Background/Purpose: Systemic sclerosis (SSc) is a progressive, debilitating disease with limited treatment options. IL-6 has been implicated in disease pathogenesis.^1,2 IL-6 receptor inhibition prevented and reversed skin fibrosis in a murine scleroderma model.³ Tocilizumab (TCZ), an IL-6 receptor inhibitor, is under evaluation in the ongoing 2-y faSScinate study, a randomized, double-blind, placebo-controlled trial. Wk 24 efficacy and safety data of TCZ in SSc pts are presented here.

Methods: Pts (≥18 y) with active SSc (1980 ACR criteria,⁴ ≤5-y disease duration, mRSS 15-40 units, and elevated acute-phase reactants) were randomized 1:1 to subcutaneous TCZ 162 mg or placebo (PBO) wkly for 48 wks. The primary end point was mean change in mRSS from baseline (BL) at wk 24, with patient and lung responses as secondary/exploratory measures.

Results: Eighty-seven pts (43 TCZ, 44 PBO) were enrolled. BL characteristics were similar between arms, including mean (SD) mRSS (TCZ, 26.4 [7.2]; PBO, 25.6 [5.9]). The primary end point, change in mRSS, and secondary end point, change in HAQ-DI, from BL to wk 24 are displayed in the Table. At 24 wks, a numerically favorable but not statistically significant effect of TCZ over PBO on mRSS was noted (TCZ, –3.9; PBO, –1.2; adjusted mean difference, –2.7 [95% CI, –5.85, 0.45]). In addition, a numerically greater proportion of TCZ pts achieved clinically meaningful reduction in mRSS of ≥4.7⁵ (TCZ, 43.2% [16/37]; PBO, 26.3% [10/38]; p = 0.15, Fisher exact test).
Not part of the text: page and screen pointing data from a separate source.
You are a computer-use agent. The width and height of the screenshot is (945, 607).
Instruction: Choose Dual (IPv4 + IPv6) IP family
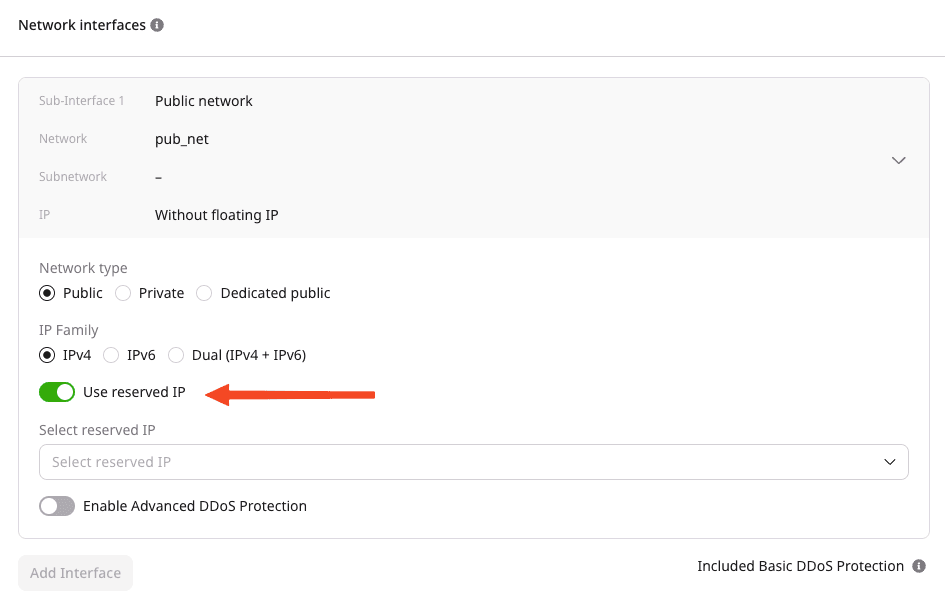coord(176,355)
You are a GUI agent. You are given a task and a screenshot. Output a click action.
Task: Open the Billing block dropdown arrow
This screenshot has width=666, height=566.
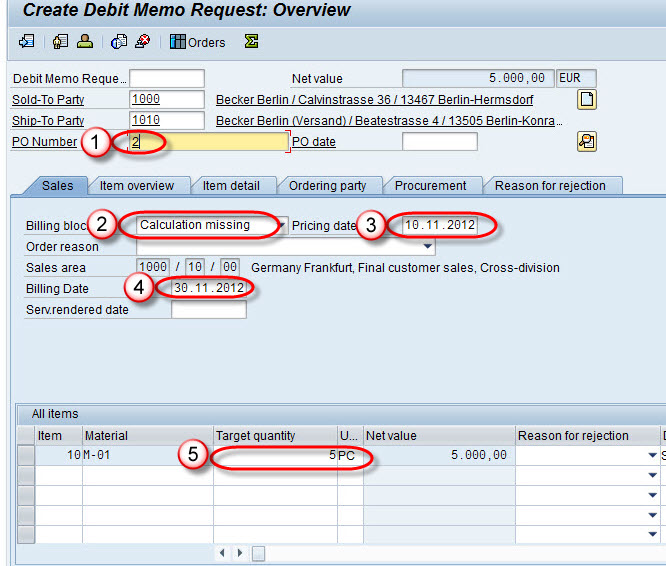coord(284,226)
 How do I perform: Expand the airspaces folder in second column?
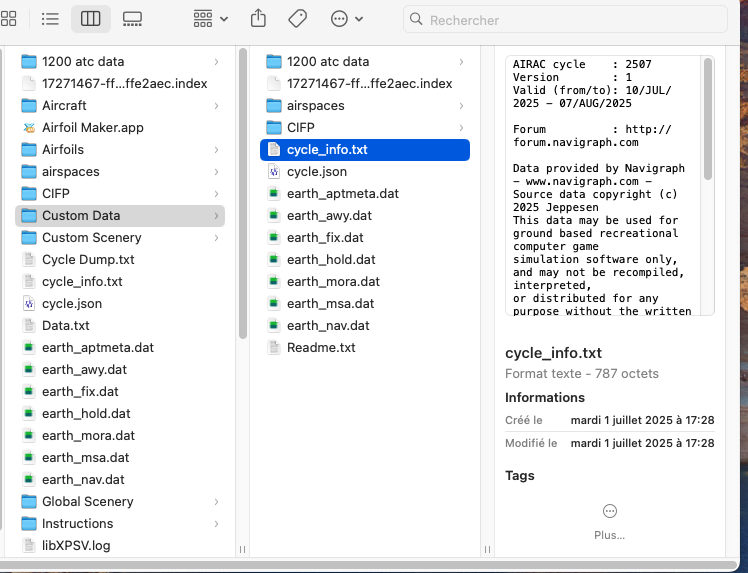click(x=460, y=105)
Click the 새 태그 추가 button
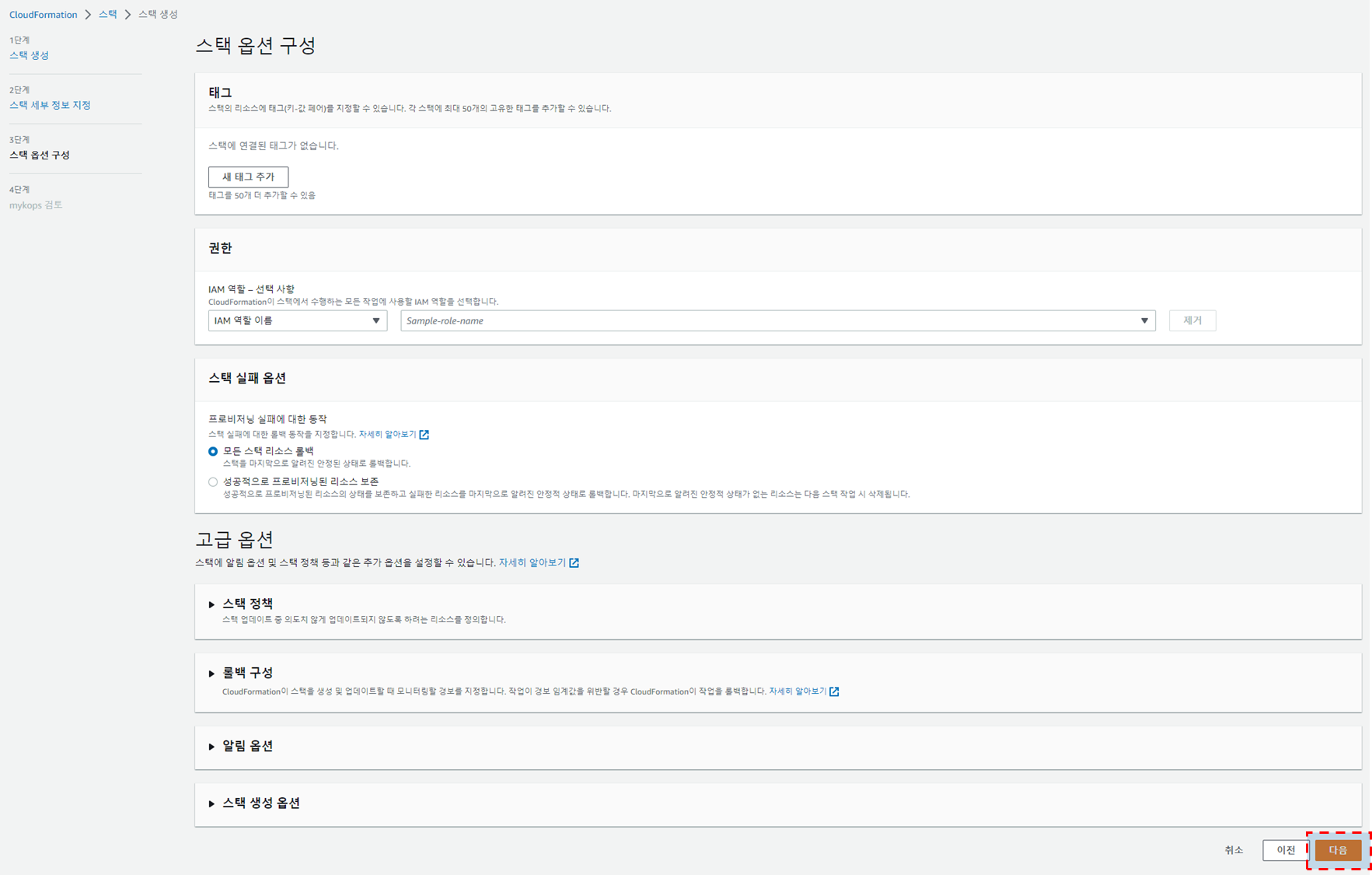This screenshot has width=1372, height=875. click(x=248, y=177)
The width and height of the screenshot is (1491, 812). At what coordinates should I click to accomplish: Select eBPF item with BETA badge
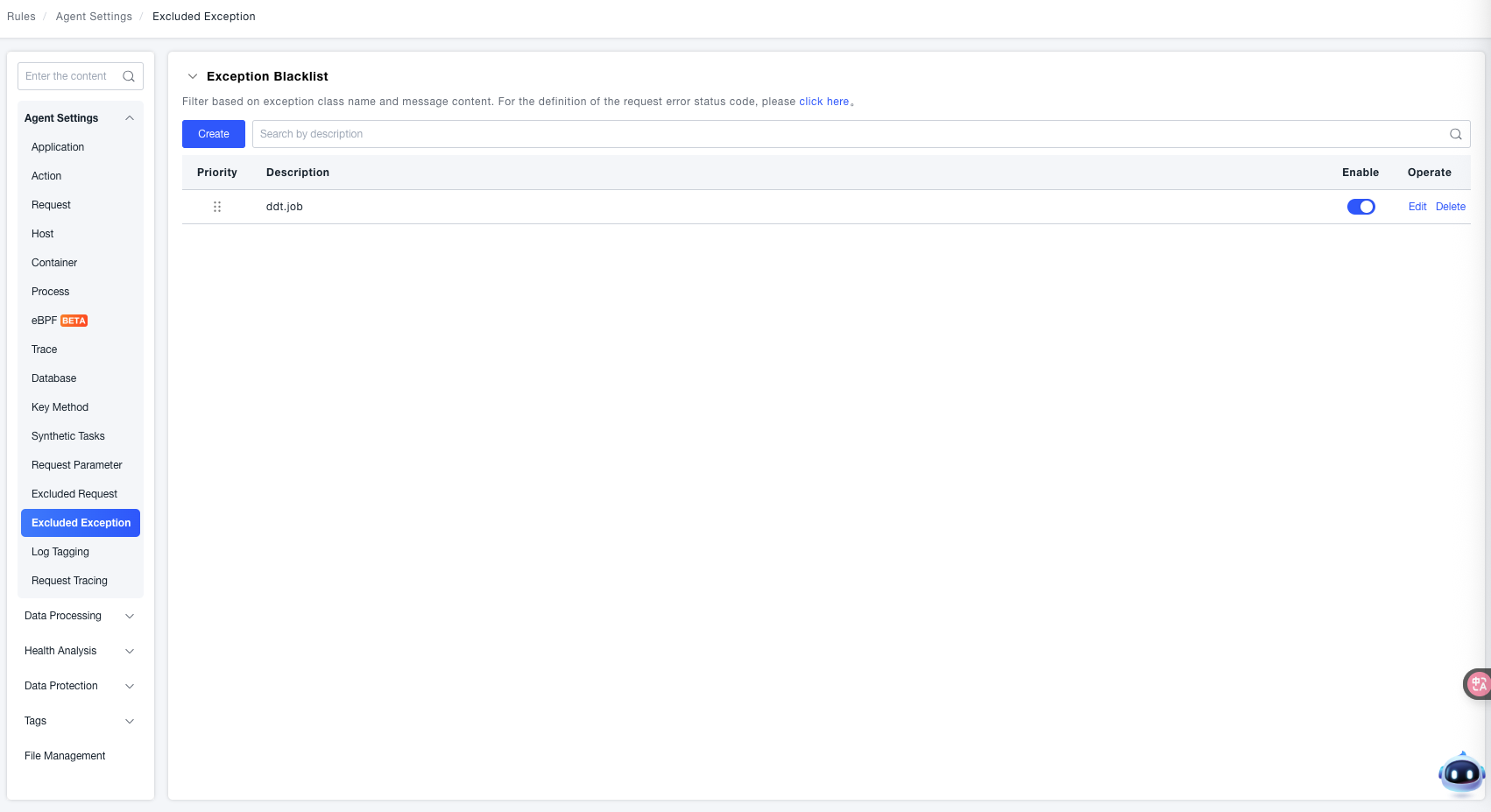pyautogui.click(x=59, y=321)
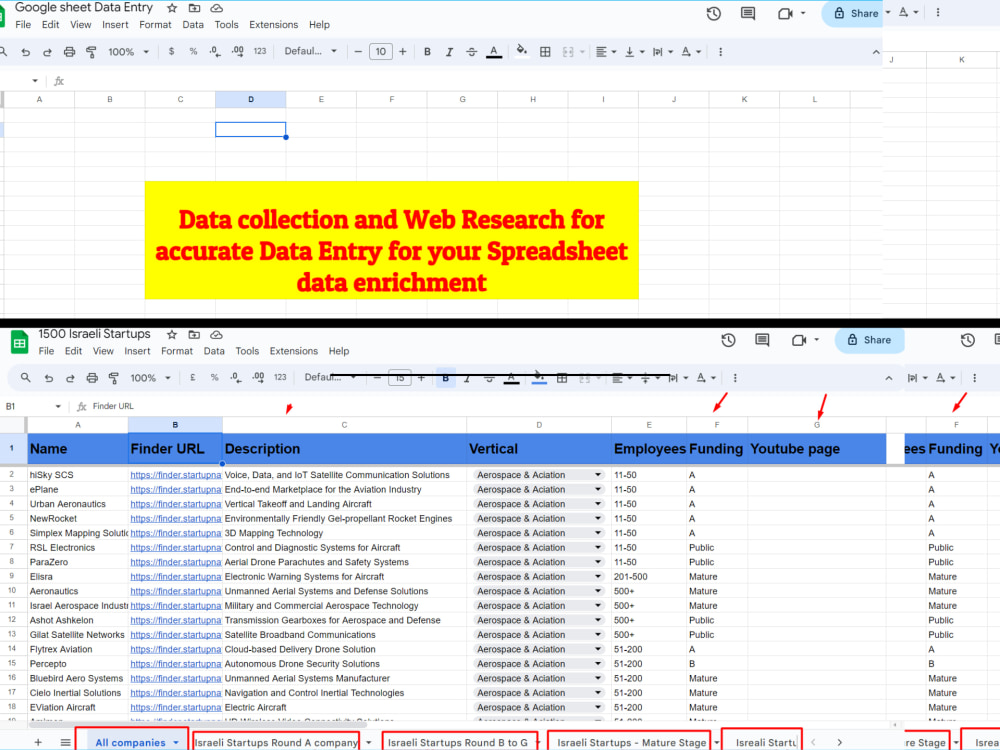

Exploratory analysis of change in forced vital capacity (FVC; liters) showed more PBO than TCZ patients (81% vs 50%) with progression of FVC decline (≤0%) (Table) and 27% of PBO pts vs 3% of TCZ pts with ≥10% FVC decline (p = 0.009, Van Elteren test). Adverse events (AEs)/serious AEs were reported in 88.4%/20.9% of TCZ and 90.9%/25.0% of PBO pts. Fewer noninfectious SAEs were reported in the TCZ arm (5 pts) than the PBO arm (10 pts), whereas infection/infestation SAEs were more common in TCZ than PBO pts (6 pts vs 1 pt). By system organ class, the following SAEs, potentially indicative of SSc complications, were reported more frequently in the PBO than in the TCZ arm: cardiac SAE (TCZ, 0 pts; PBO, 3 pts), gastrointestinal SAE (TCZ, 0 pts; PBO, 2 pts), and renal SAE (TCZ, 0 pts; PBO, 2 pts). Three pts in the TCZ arm and 2 pts in the PBO arm discontinued due to AEs. One death occurred in each arm: 1 pulmonary infection in a TCZ pt on day 109 and 1 heart failure in a PBO pt 131 days after withdrawal.  

Conclusion: In this phase 2 study, favorable trends in skin score for TCZ were detected though the primary skin score end point was not met. In addition, encouraging changes in FVC were noted. The ongoing double-blind and open-label phases of this trial will provide additional information.
References: 1. J Rheumatol 1998;25:308. 2. Pathobiology 1993;61:239. 3. Am J Pathol 2012;180:165. 4. Arthritis Rheum 1980;23:581. 5. Ann Rheum Dis 2006;65:1325.